Sinceramente, nos últimos tempos a minha leitura
do Le Monde tem sido irregular, quase aleatória
e fruto do acaso de uma passagem por um escaparate que me permita furtivamente
o contacto com um título apelativo. O jornal perdeu o cunho editorial do debate
das ideias de outros tempos e isso também contribuiu para a irregularidade da
relação. Nessas condições, o nome de Marc Roche, correspondente do jornal em Londres
desde há 20 anos não constava do meu cardápio de situações de follow-up. Desde
há muito que o Financial Times me parece mais credível e para notícias
provenientes de Londres é preferível o original. Do mesmo modo e pelas mesmas
razões, não me tinha passado pelo scan
diário a obra que o referido jornalista publicou recentemente, Banksters, título que anuncia uma
virulenta análise do descalabro do sistema financeiro, no que poderíamos chamar
de gangsterismo financeiro.
Pois, hoje, em horário que usualmente não
corresponde à audição da TSF, já com a tarde avançada, fui surpreendido pela entrevista de Vítor Oliveira da TSF ao jornalista belga do Le Monde, na qual
ele assinalava o maior impacto relativo que as falcatruas do BES /GES terão
provocado na economia portuguesa relativamente a outros casos similares gerados
em torno de 2007-2008, dada a dimensão do BES e do GES e a pequena dimensão da
economia portuguesa.
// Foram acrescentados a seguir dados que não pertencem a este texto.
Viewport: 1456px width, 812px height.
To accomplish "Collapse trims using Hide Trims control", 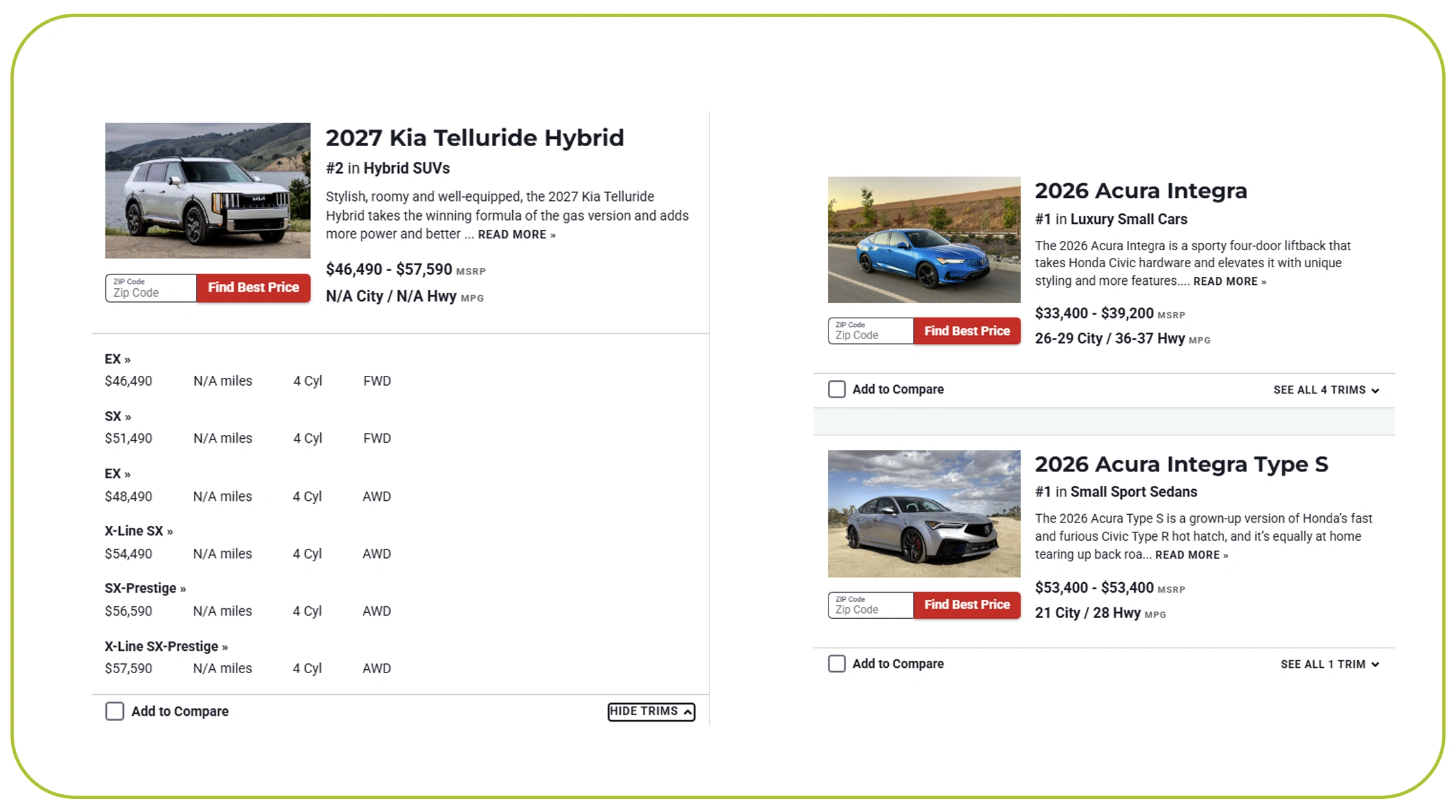I will [x=650, y=712].
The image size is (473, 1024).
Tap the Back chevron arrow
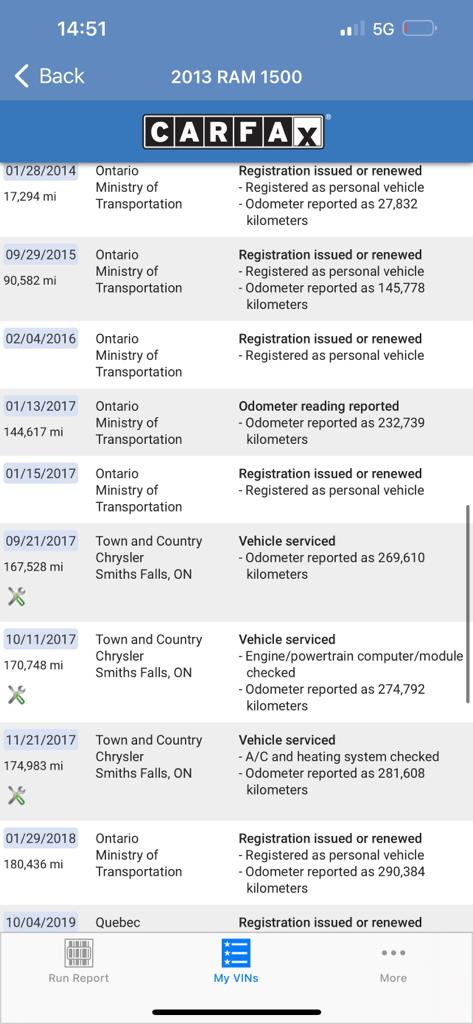22,76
Mas a minha surpresa resultou sobretudo do ataque cerrado
ao regulador Carlos Costa – Banco de Portugal, em tom e intensidade que nunca
tivera expressão similar, mesmo nos casos em que as diatribes do PSD (depois
abandonadas sabe-se lá por ordem de quem) e a animosidade do PS e Bloco de
Esquerda se atiraram ao regulador, por razões diversas. Roche não se fica pelas
meias tintas e atribui ao regulador o epíteto de imoral e arrogante e, mais do
que isso, sugere (sem o demonstrar) que o erro de julgamento do regulador está
associado ao facto de não terem sido realizadas as perguntas certas aos
prevaricadores por razões de proximidade aos amigos que gerem os bancos, de
proximidade familiar ou de frequência da mesma escola dos seus filhos. Carlos
Costa não terá tido um chá das cinco calmo e descontraído, já que esta entrevista
é das que mói sem acusação fundamentada.
Não faço ideia das fontes de informação a que
Marc Roche acedeu e também se o seu argumento de proximidade é dirigido
concretamente ao regulador concreto ou se resulta da análise em abstrato que
decorre do seu livro, inspirado noutros acontecimentos e falhas de supervisão/regulação.
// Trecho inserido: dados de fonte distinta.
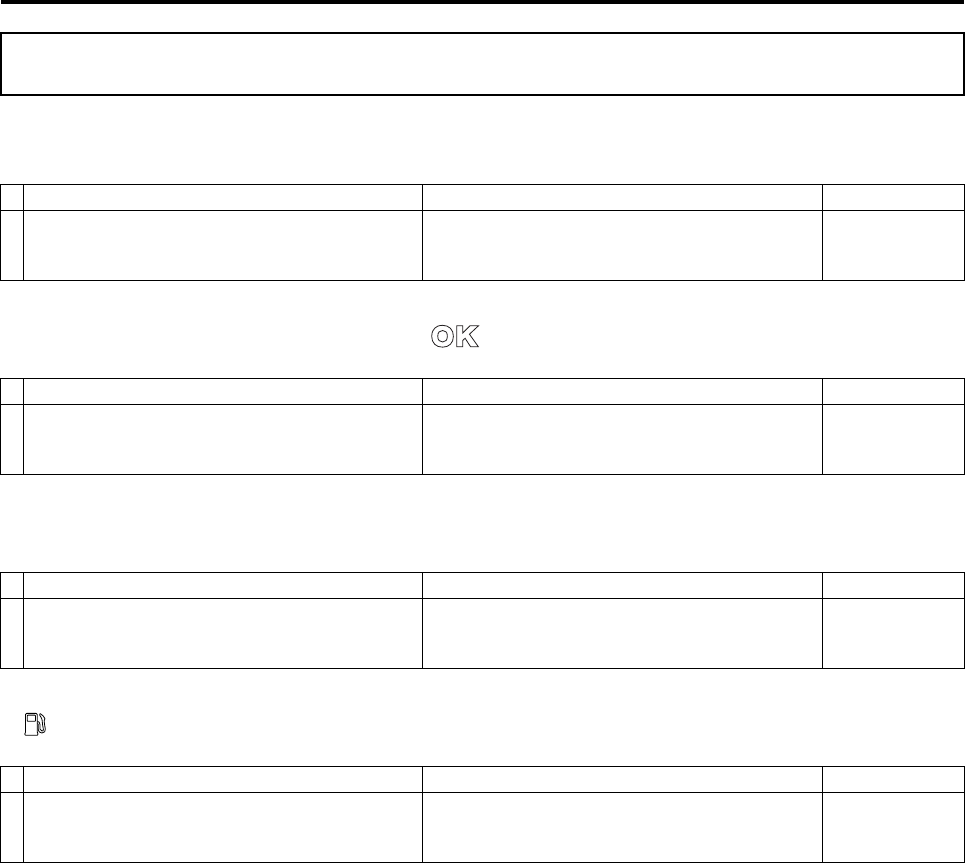965x863 pixels.
Task: Click the fuel pump icon
Action: coord(38,726)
A entrevista é pois dissonante numa semana em que a revelação das falcatruas e
arbitrariedades identificadas pela auditoria forense da Delloitte parece dar
razão ao regulador de que a prevaricação dolosa de Salgado e seus comparsas se
sobrepôs a qualquer iniciativa punitiva do regulador. Mas por mais informação que
o Banco de Portugal tenha publicado sobre a matéria, muito dificilmente se
dissipará a ideia do erro de julgamento ou de timing demasiado dilatado desse mesmo julgamento, neste caso, estou
convicto, não por razões de proximidade de qualquer tipo, mas simplesmente
porque o regulador nunca terá imaginado ter pela frente verdadeiros Banksters, frequentadores
de capela, ainda por cima acossados pela ameaça de derrocada. Convicto de que
essa foi a dificuldade do regulador, não serei eu obviamente a atirar a primeira
pedra e espero sinceramente que a dinâmica da inquirição parlamentar e judicial
confirmem essa minha convicção. Por isso, a entrevista de Marc Roche ou é um
evento isolado sem significado que não seja o do propósito de estender a análise
dos Banksters a Portugal, ou então corre por outras pistas que tenho
dificuldade em identificar.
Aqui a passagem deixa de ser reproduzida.